Las relaciones se tensaron con algunas de las ligas, equipos, atletas y minoristas con los que trabajaba Nike, ante las quejas de que la empresa los estaba descuidando, según personas conocedoras de la situación. Los jugadores de las Grandes Ligas de Béisbol se quejaron de la calidad de sus camisetas. En un momento dado, estuvo en peligro su codiciado contrato de uniformes con la Liga Nacional de Fútbol Americano.
Hill, de 62 años, está intentando restablecer esas conexiones mediante su propio estilo de diplomacia corporativa, recorriendo todo el mundo para reunirse con algunos de los ejecutivos y atletas más influyentes del mundo del deporte. Esta iniciativa forma parte de un plan más amplio destinado a sacar a Nike de un largo bache de ventas.
Hill dijo que quería emular al cofundador de Nike, Phil Knight, que a sus 88 años sigue siendo presidente emérito de la empresa.
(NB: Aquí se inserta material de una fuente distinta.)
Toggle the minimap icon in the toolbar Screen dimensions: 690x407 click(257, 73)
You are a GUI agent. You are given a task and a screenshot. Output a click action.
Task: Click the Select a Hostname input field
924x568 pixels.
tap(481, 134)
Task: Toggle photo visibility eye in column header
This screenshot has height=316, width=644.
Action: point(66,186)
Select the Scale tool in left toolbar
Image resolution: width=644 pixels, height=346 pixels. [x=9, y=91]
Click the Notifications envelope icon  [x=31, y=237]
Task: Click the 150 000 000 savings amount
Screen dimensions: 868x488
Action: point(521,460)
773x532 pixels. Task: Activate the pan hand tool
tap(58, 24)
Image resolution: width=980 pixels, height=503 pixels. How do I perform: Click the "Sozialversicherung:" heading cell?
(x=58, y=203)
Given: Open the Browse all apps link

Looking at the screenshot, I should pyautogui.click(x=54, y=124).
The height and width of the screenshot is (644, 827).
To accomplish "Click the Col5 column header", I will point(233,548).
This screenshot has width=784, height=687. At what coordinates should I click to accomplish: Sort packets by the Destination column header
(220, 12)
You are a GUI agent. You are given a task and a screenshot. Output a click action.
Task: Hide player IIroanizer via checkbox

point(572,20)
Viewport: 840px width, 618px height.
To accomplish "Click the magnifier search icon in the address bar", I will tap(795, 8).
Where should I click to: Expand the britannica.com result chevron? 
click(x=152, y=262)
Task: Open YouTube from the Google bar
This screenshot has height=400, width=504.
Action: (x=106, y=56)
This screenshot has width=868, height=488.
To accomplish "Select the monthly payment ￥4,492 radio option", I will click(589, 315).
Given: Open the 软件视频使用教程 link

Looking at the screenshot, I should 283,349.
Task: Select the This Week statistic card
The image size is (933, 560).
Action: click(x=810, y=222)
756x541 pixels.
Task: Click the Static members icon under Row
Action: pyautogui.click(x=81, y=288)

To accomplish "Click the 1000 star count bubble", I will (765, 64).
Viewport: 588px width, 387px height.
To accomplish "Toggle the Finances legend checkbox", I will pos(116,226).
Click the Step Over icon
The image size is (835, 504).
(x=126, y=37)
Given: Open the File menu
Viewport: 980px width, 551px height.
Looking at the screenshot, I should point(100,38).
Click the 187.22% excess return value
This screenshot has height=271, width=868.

Knight ayudó a reclutar a Hill, que se había retirado de Nike en 2020 como presidente de la división de consumo y mercado.
"Si observas cómo Phil Knight dirigía la empresa, siempre empezaba por las relaciones con los atletas", comentó Hill. "Y eso incluye ahora a equipos y ligas".
A principios de febrero, salió de la sede de Nike en Beaverton, Oregón, en un viaje de 16 días, que empezó con la semana del Supertazón en San Francisco. Inmediatamente después del partido --que presenció con el comisionado de la NFL, Roger Goodell--, Hill voló a Italia para asistir a los Juegos Olímpicos de Invierno y reunirse con atletas como Chloe Kim, la snowboarder estadounidense, y Auston Matthews, el capitán del equipo masculino de hockey de Estados Unidos.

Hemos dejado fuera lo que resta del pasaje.